■ Provided information
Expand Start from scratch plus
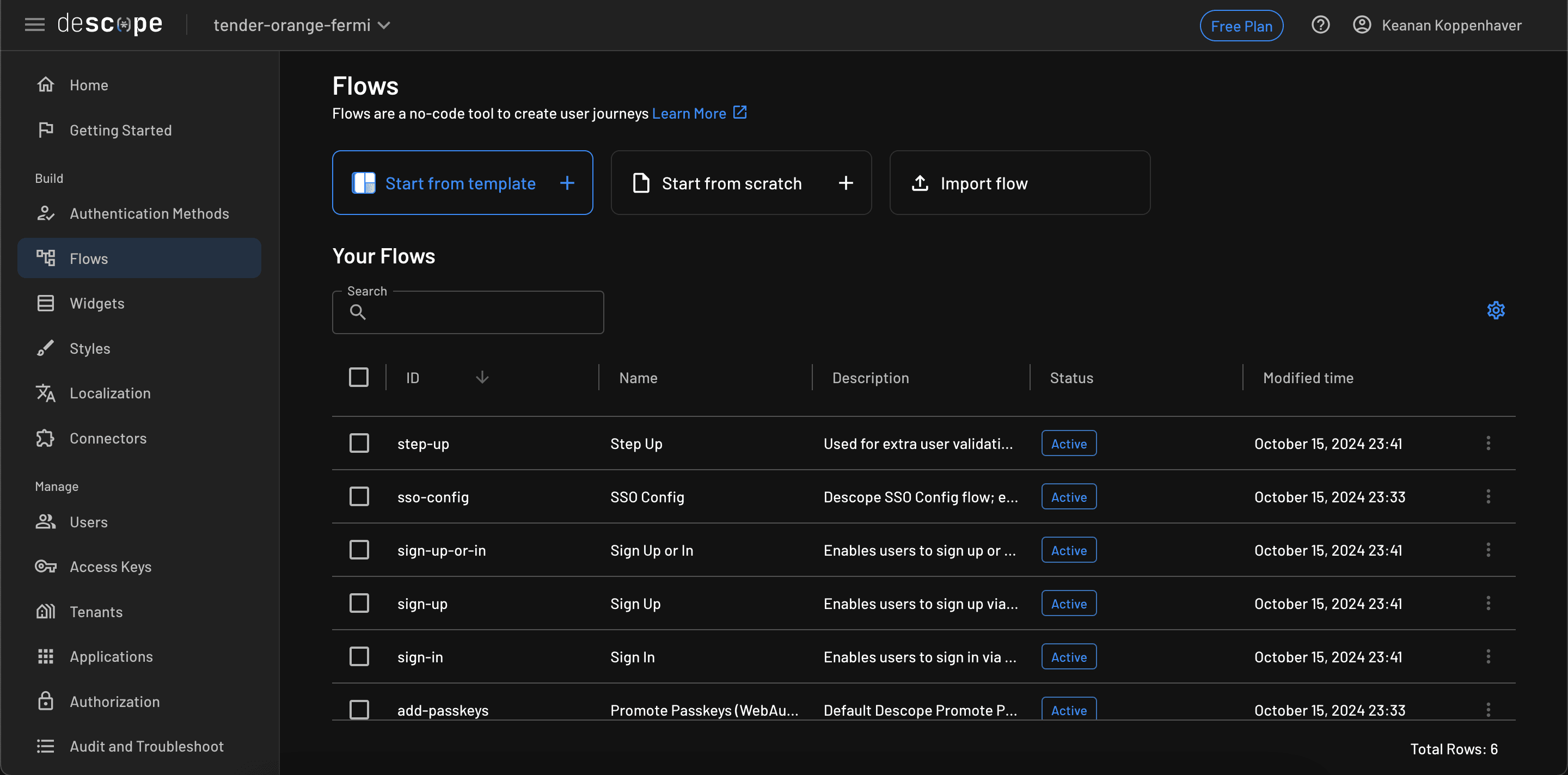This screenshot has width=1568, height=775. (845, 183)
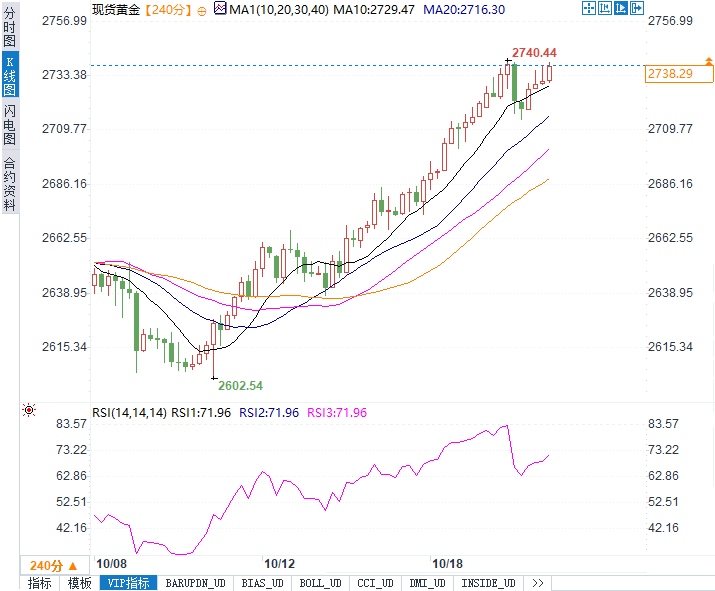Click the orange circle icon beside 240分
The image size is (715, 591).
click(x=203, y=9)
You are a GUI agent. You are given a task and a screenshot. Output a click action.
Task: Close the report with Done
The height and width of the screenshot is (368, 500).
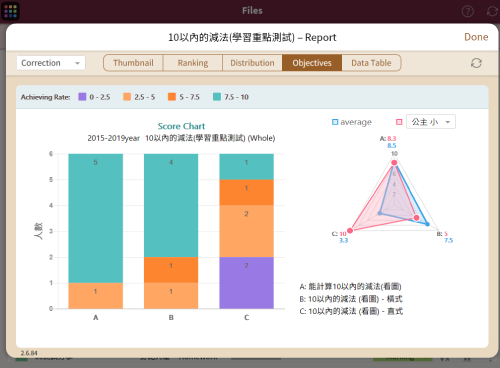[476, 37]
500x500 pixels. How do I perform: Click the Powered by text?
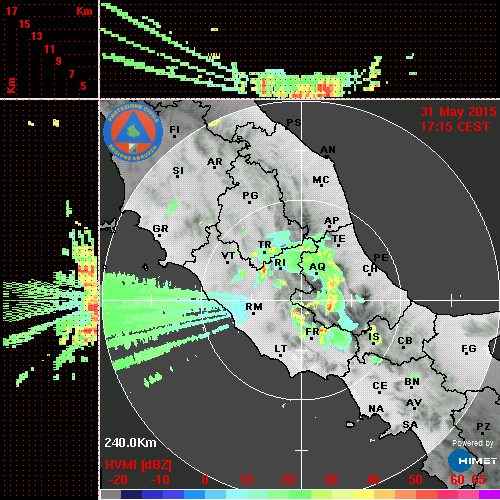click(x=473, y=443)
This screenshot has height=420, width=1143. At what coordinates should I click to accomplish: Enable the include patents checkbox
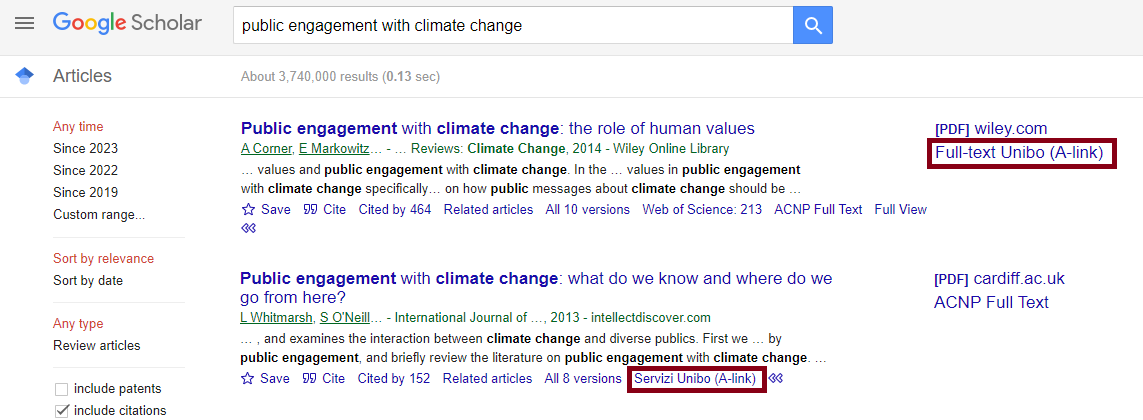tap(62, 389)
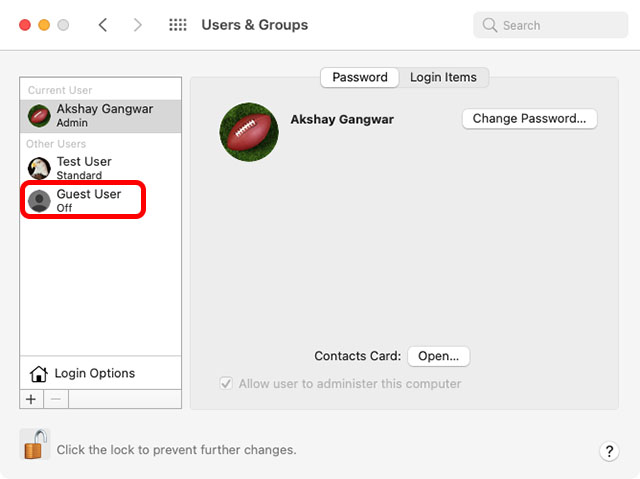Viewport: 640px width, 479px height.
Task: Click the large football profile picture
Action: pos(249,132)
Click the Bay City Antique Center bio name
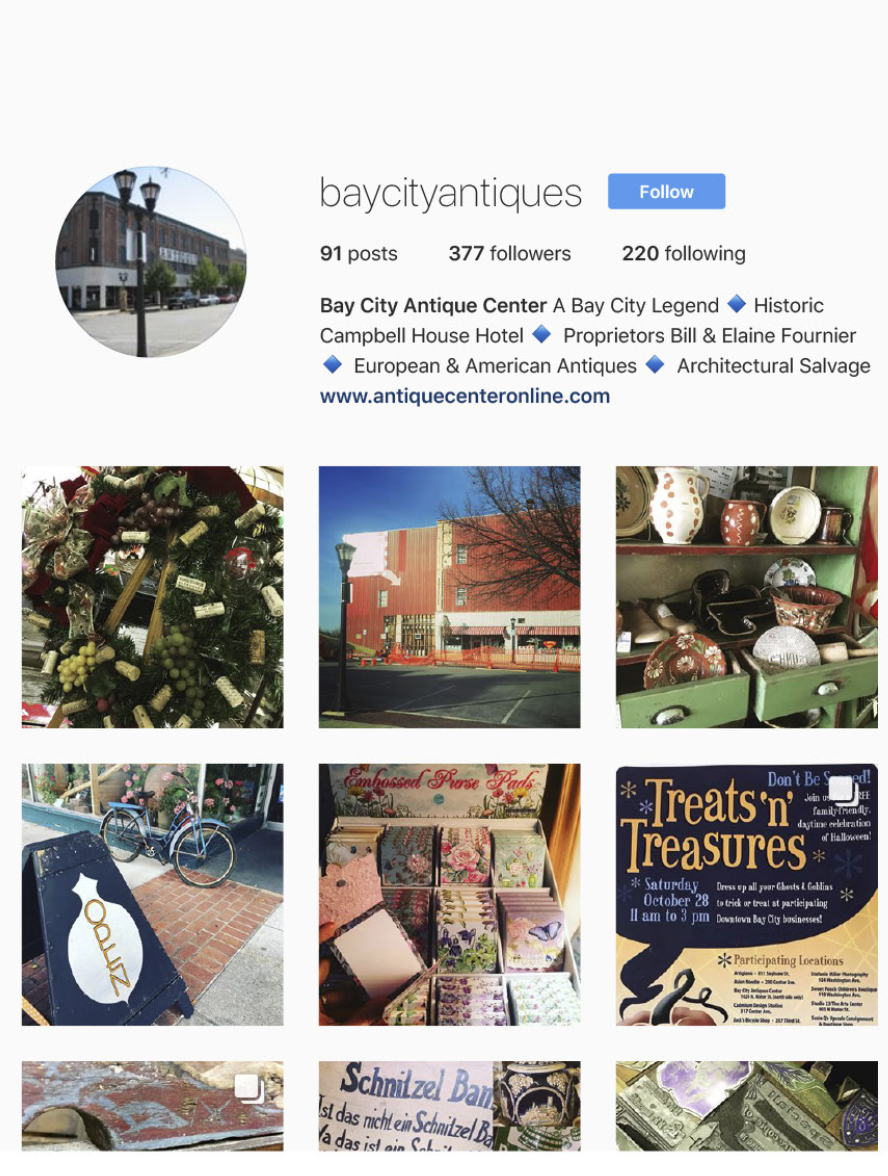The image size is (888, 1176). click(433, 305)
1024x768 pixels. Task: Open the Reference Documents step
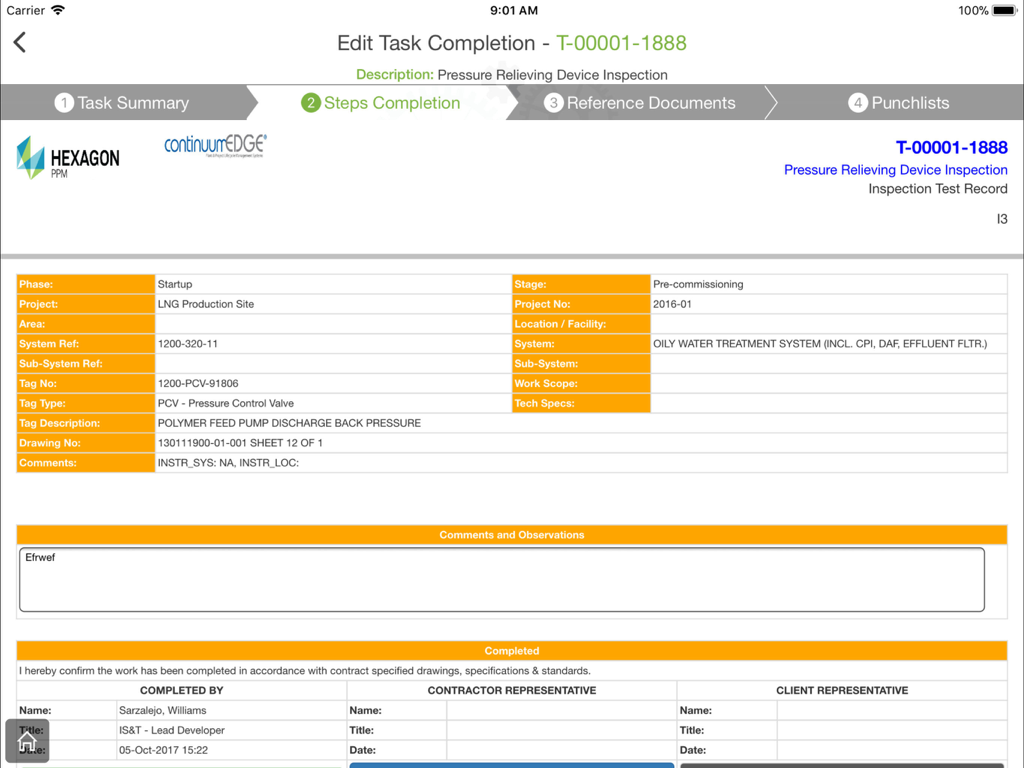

■ Given task
Retype every line of the records above word for word, omitting the pictures.

■ Solution below
Expand Start from scratch plus
This screenshot has width=1568, height=775. (845, 183)
Click the orange circle icon beside 240分
The image size is (715, 591).
click(x=203, y=9)
You are a GUI agent. You are given a task and a screenshot. Output a click action.
Task: Close the report with Done
The height and width of the screenshot is (368, 500).
[476, 37]
500x500 pixels. How do I perform: Click the Powered by text?
click(x=473, y=443)
This screenshot has height=420, width=1143. At what coordinates should I click to accomplish: Enable the include patents checkbox
tap(62, 389)
Viewport: 640px width, 479px height.
Task: Click the large football profile picture
Action: pos(249,132)
Click the Bay City Antique Center bio name
The image size is (888, 1176). click(433, 305)
1024x768 pixels. Task: Open the Reference Documents step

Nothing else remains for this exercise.